Today's security brief highlights the increasing sophistication of AI in cyberattacks, with the first documented case of an LLM-automated ransomware operation. Additionally, major vulnerabilities in widely used software and embedded devices have been disclosed, alongside significant disruptions to large-scale proxy networks.
JadePuffer Ransomware Used AI Agent to Automate Entire Attack
Researchers have identified JadePuffer as the first documented ransomware operation conducted entirely by a large language model (LLM) agent.
U.S. Government Entity Paid Kairos $1 Million in Data-Theft Extortion Case
A U.S. government entity reportedly paid approximately $1 million to the group Kairos to prevent the leak of stolen files, though Kairos may not be a traditional ransomware gang.
North Korean Hackers Publish 108 Malicious Packages and Extensions in PolinRider Campaign
North Korean threat actors linked to the Contagious Interview campaign have published 108 malicious packages and web browser extensions across npm, Packagist, Go, and Google Chrome in the ongoing PolinRider campaign.
Unpatched Flaws Disclosed in Filesystem Bundled Into Millions of Embedded Devices
Seven vulnerabilities have been disclosed in FatFs, a small filesystem library widely used in the firmware of security cameras, drones, industrial controllers, and other embedded devices.
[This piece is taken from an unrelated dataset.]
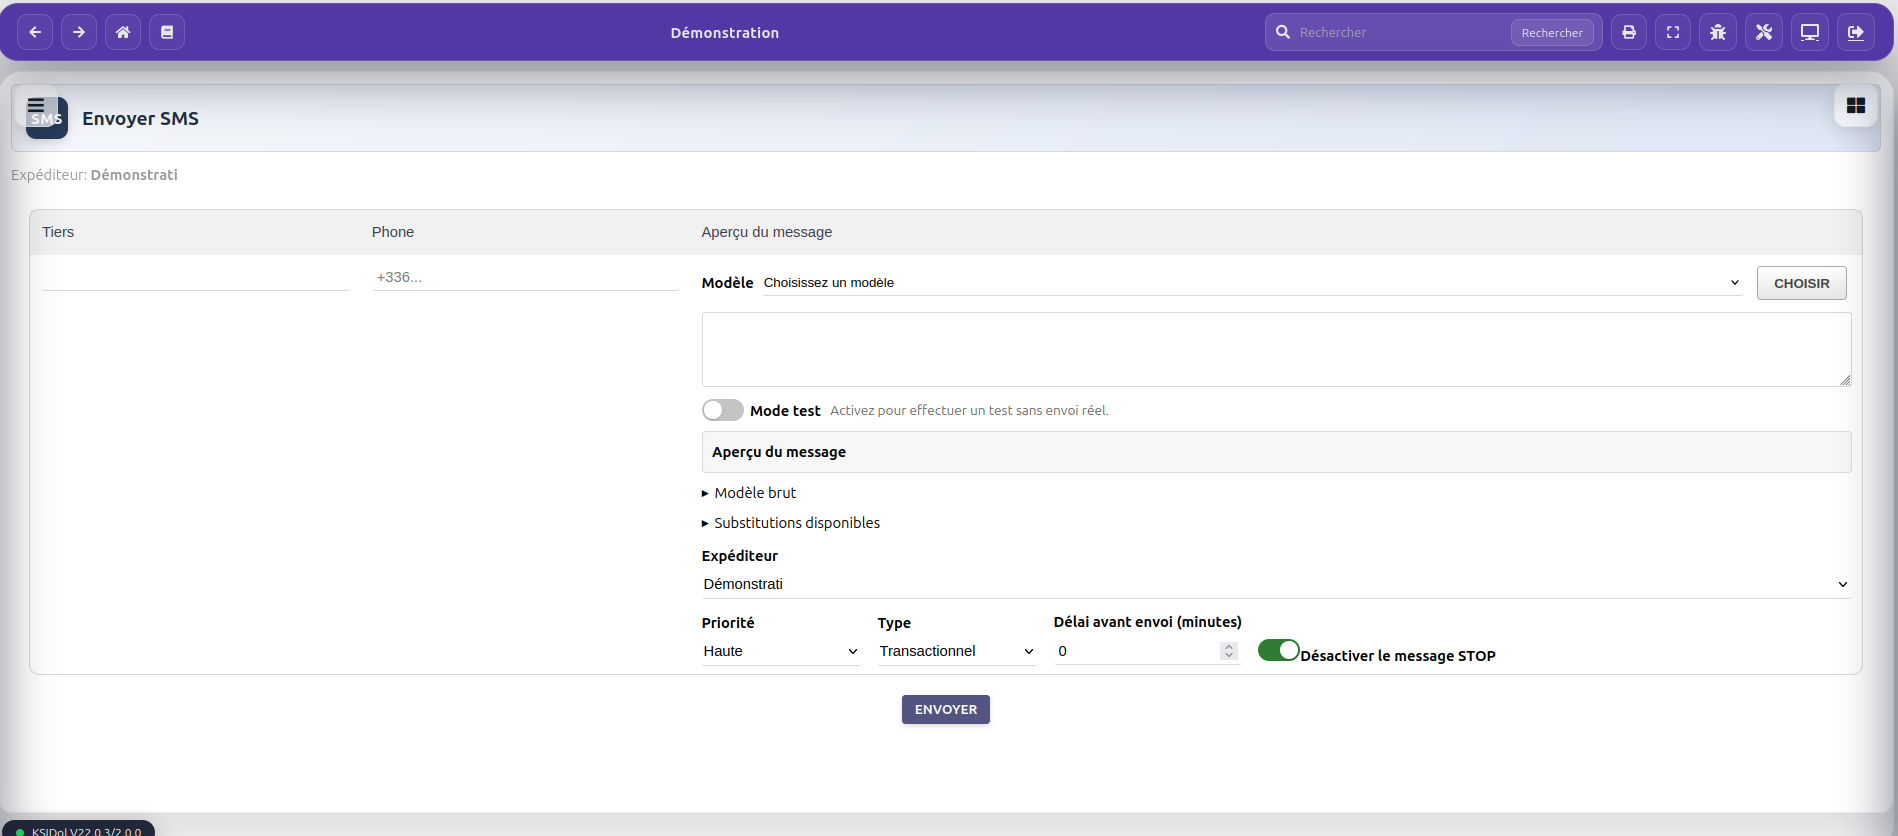This screenshot has width=1898, height=836.
Task: Open the grid view icon at right
Action: pyautogui.click(x=1856, y=106)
New "Bad Epoll" Linux Kernel Flaw Lets Unprivileged Users Gain Root, Hits Android
A newly disclosed Linux kernel flaw, CVE-2026-46242 (Bad Epoll), allows unprivileged users to gain root access on Linux desktops, servers, and Android devices; a fix is now available.
NetNut Proxy Network Disrupted, 2 Million Infected Devices Cut Off
A joint operation, including Google, has disrupted NetNut, a residential proxy network that provided access to millions of compromised Android devices.
Agentic AI Used to Conduct Ransomware Attack via Langflow
A recent attack demonstrated how LLM agents can combine known exploitation techniques with real-time reasoning to automate complex, multi-stage intrusions, leading to a ransomware attack.
Medtronic Data Breach Impacts 3.8 Million People
In April, ShinyHunters accessed Medtronic's corporate IT systems, stealing personal and medical information belonging to 3.8 million individuals.